**WHAT THE TASK ASKS:** Repeat the lines from the one containing "Task: Click the green score 98 circle" through the last line of the data, exactly, pictures omitted.

(Extracted records)
[Start of Attachment]

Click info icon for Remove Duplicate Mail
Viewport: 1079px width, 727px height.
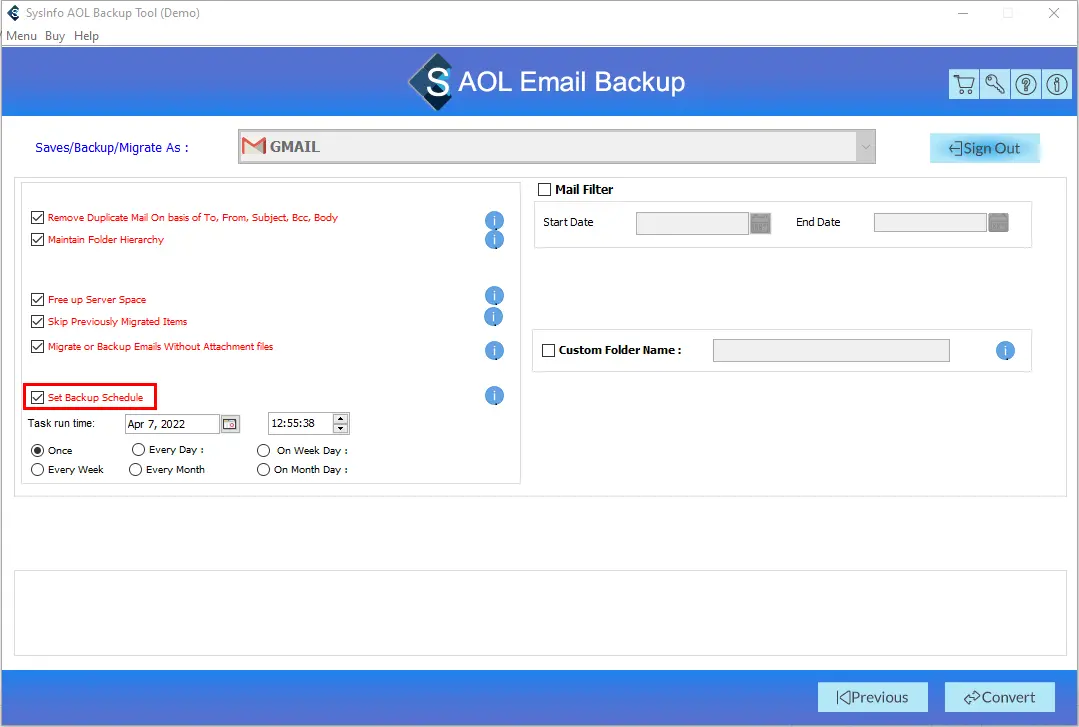tap(494, 220)
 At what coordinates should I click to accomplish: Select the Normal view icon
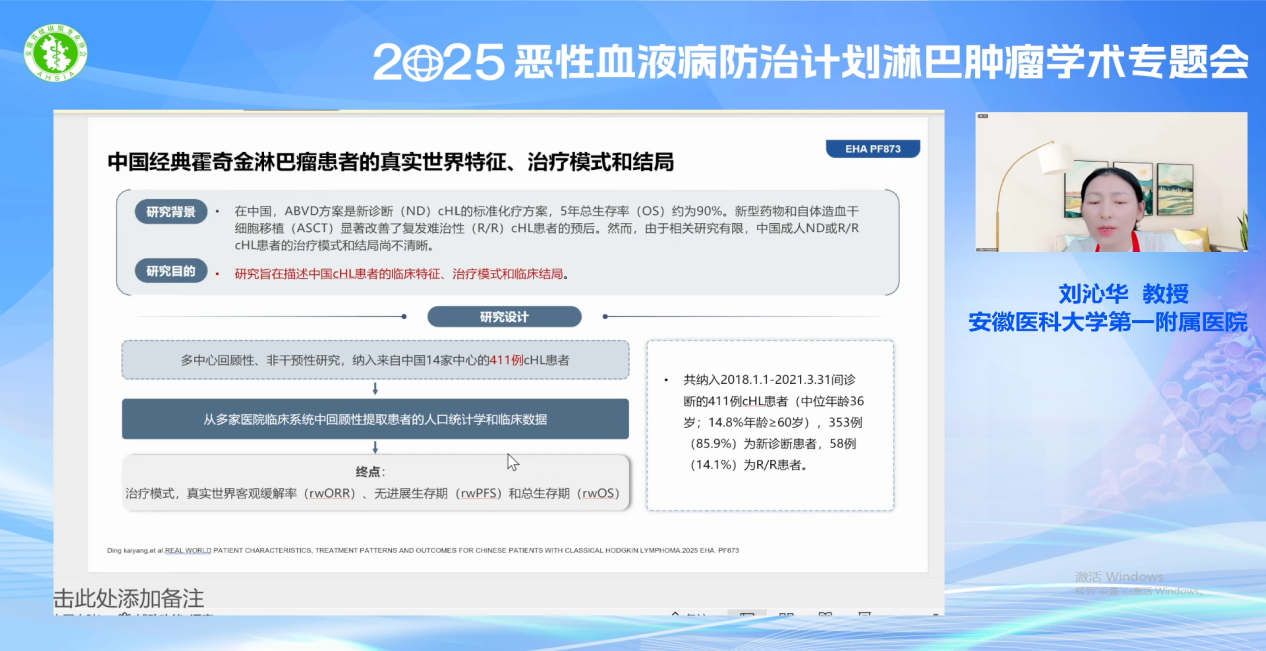(x=747, y=614)
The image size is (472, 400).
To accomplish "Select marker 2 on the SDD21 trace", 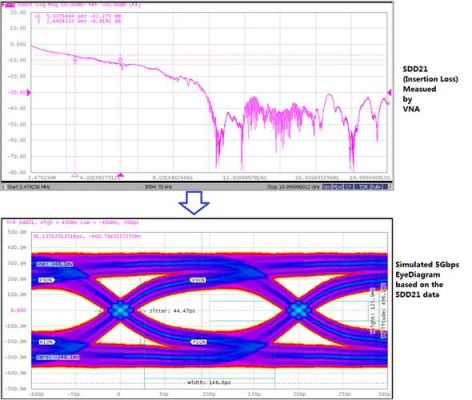I will tap(75, 59).
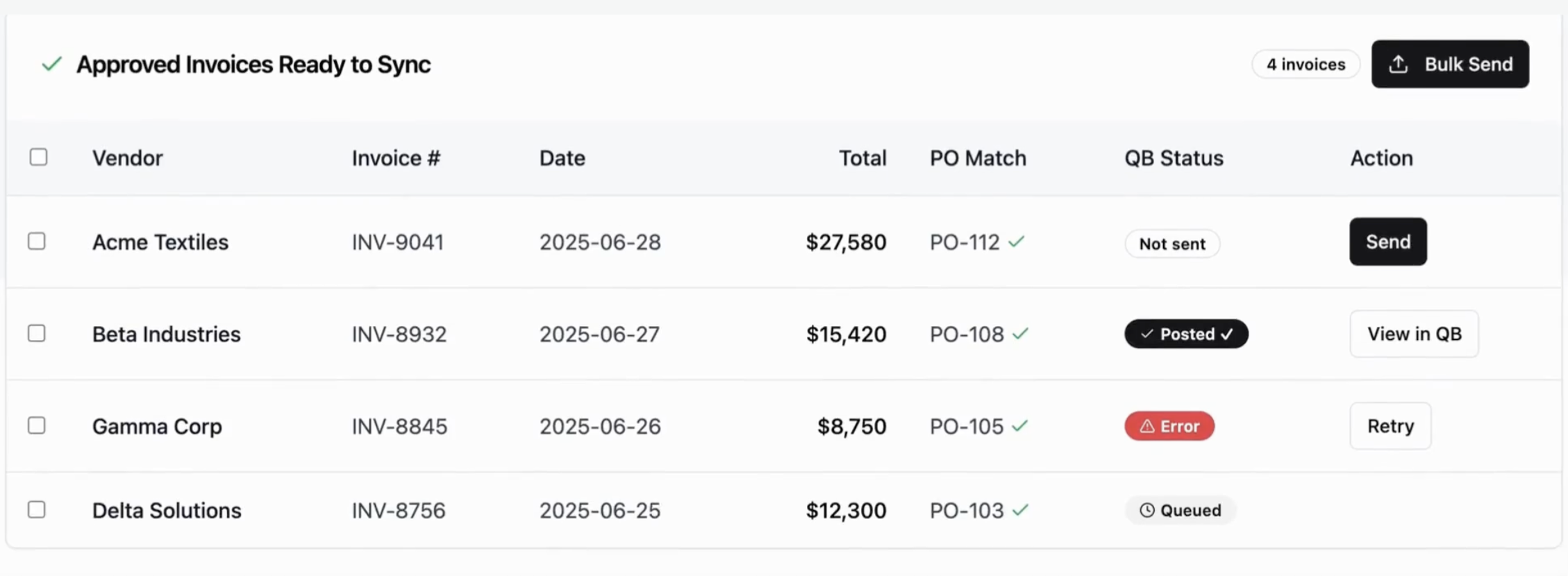Send the Acme Textiles invoice
This screenshot has width=1568, height=576.
1387,242
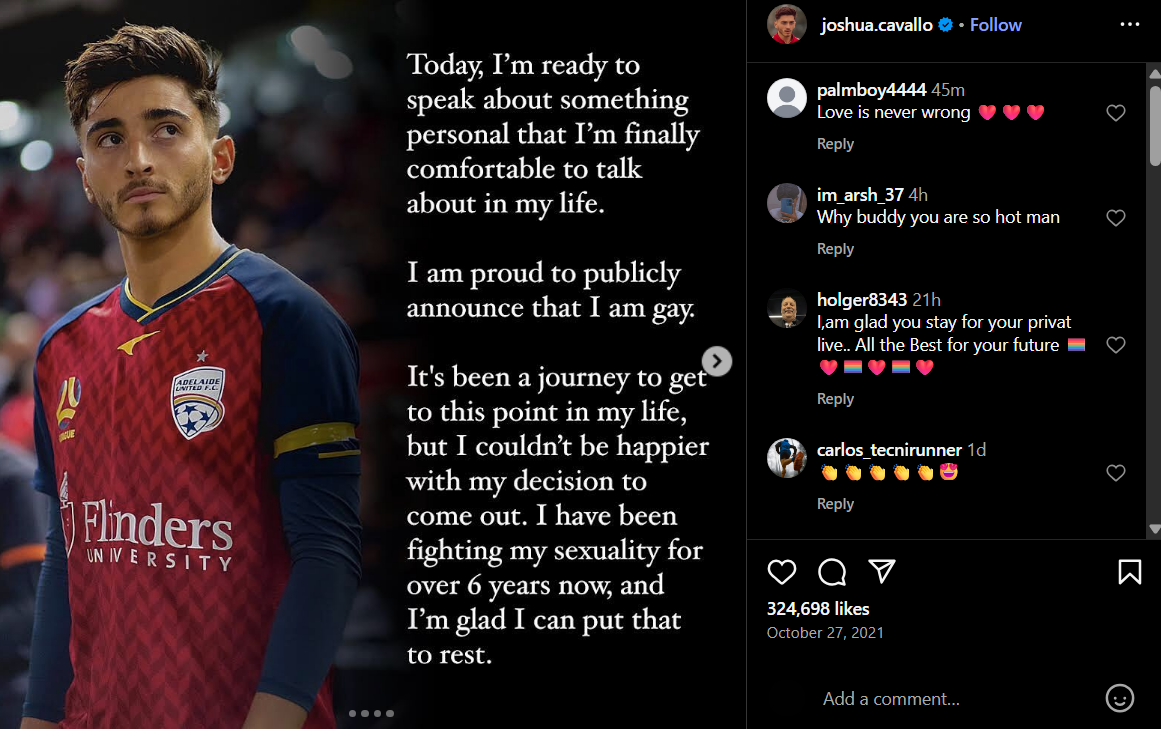The width and height of the screenshot is (1161, 729).
Task: Open joshua.cavallo's profile picture avatar
Action: (786, 24)
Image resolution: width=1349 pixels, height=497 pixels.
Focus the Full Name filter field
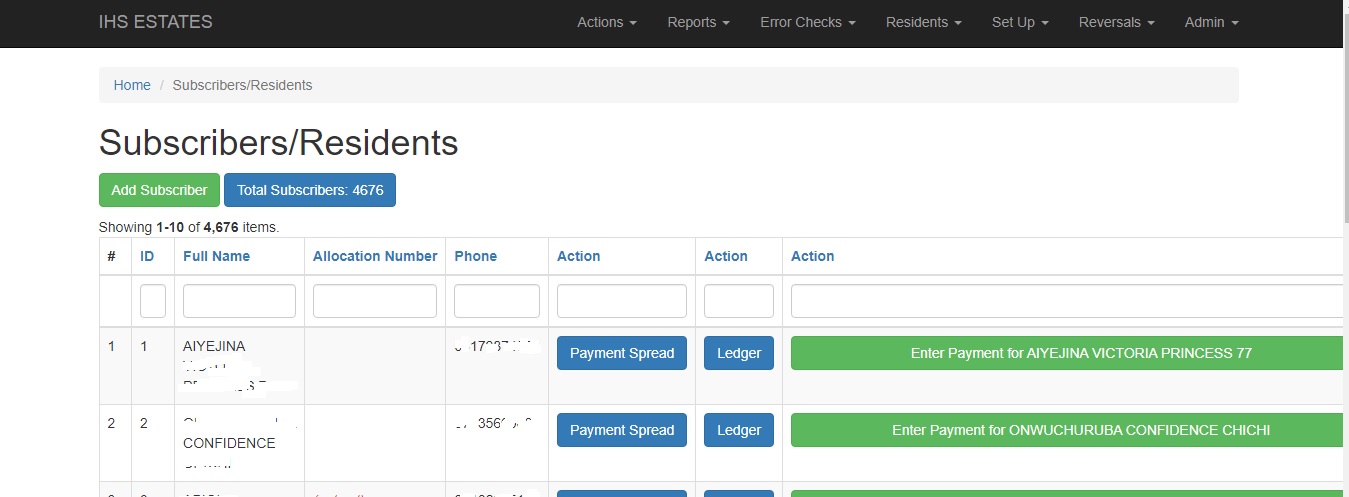click(x=239, y=301)
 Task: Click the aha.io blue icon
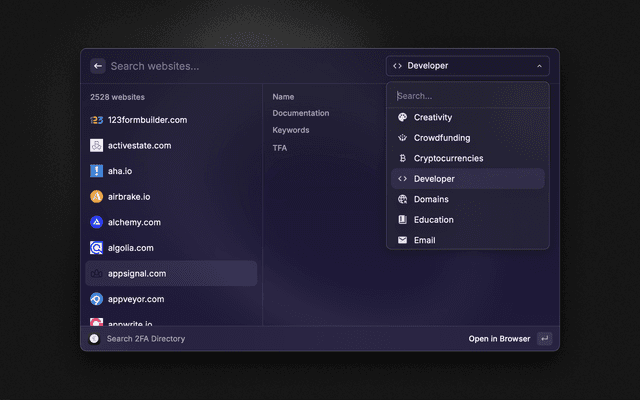(97, 171)

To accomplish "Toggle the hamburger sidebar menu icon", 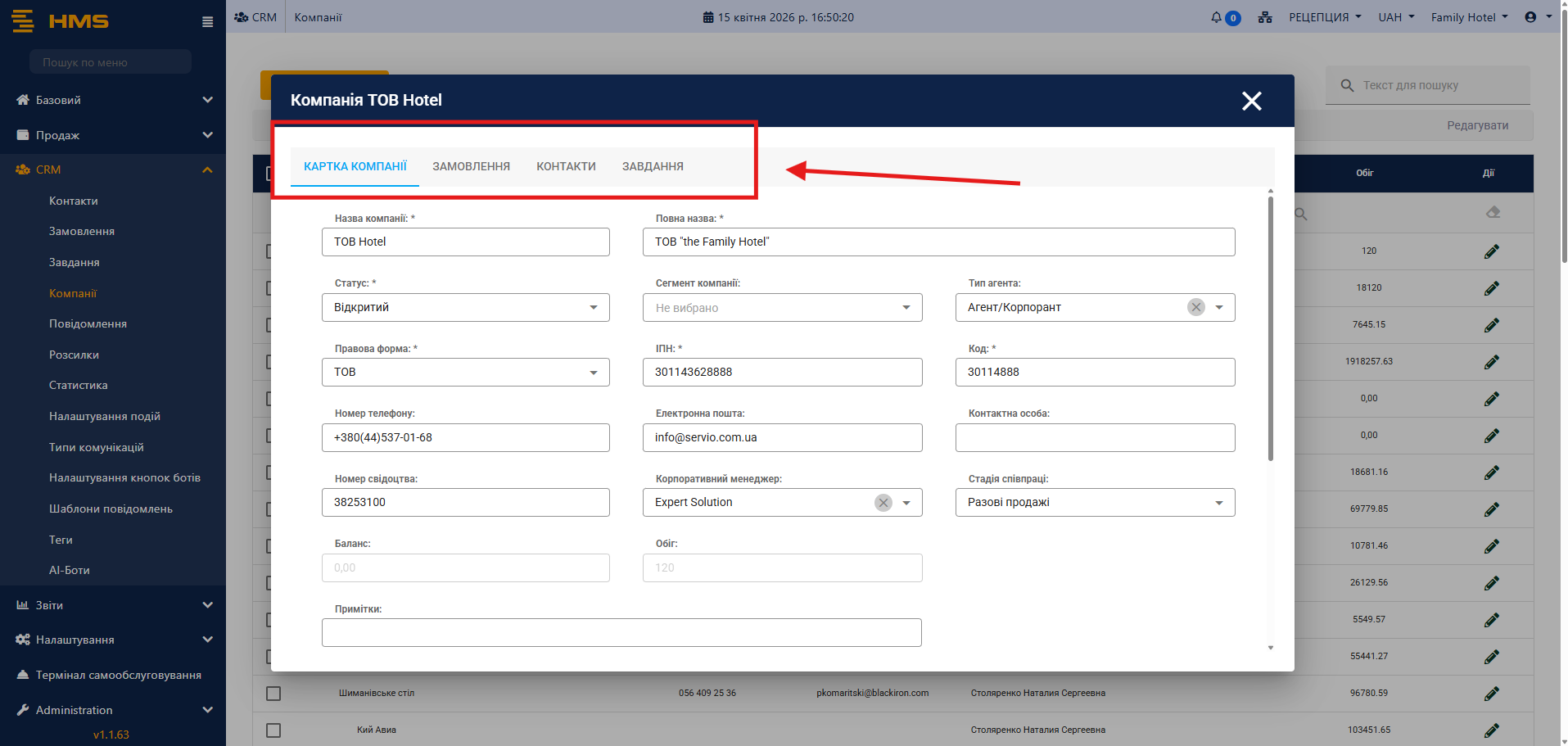I will pyautogui.click(x=207, y=22).
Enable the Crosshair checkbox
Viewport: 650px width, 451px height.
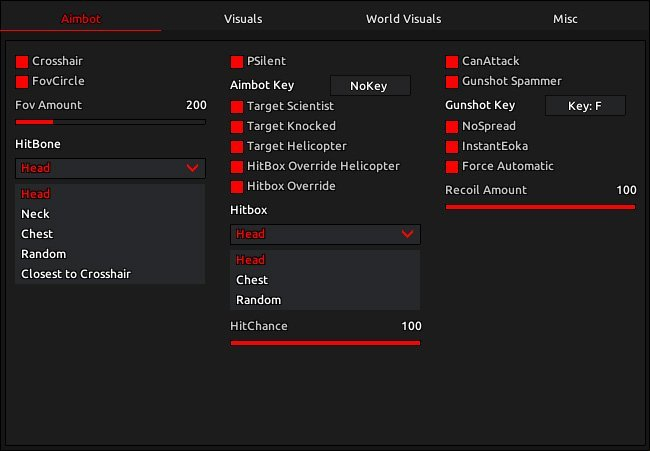click(22, 62)
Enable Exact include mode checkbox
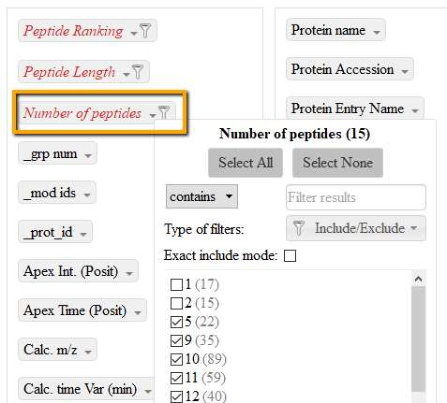 [290, 256]
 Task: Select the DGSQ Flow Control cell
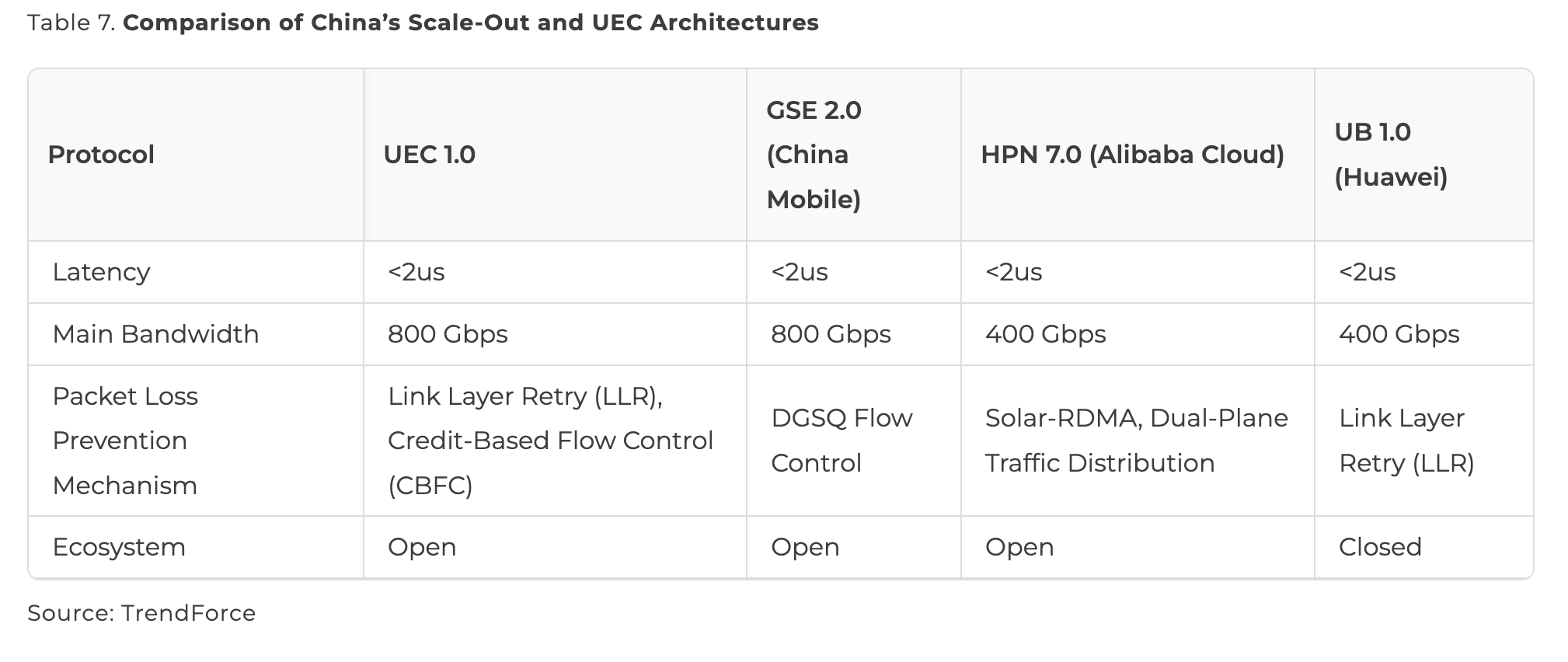tap(841, 441)
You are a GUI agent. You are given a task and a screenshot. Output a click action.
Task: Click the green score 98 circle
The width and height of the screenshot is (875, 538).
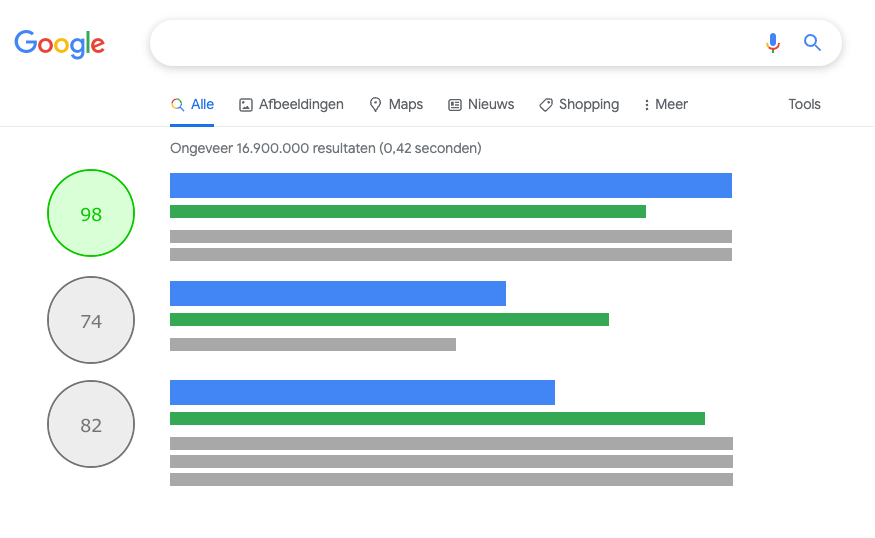91,213
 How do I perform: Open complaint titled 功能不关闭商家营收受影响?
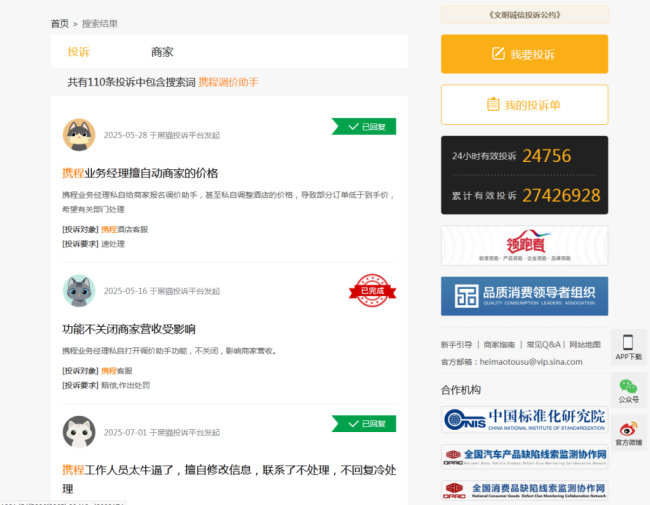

[End of Attachment]

**EXERCISE RESULT:**
Task: Click the green score 98 circle
The width and height of the screenshot is (875, 538).
91,213
 How do I perform: Open complaint titled 功能不关闭商家营收受影响?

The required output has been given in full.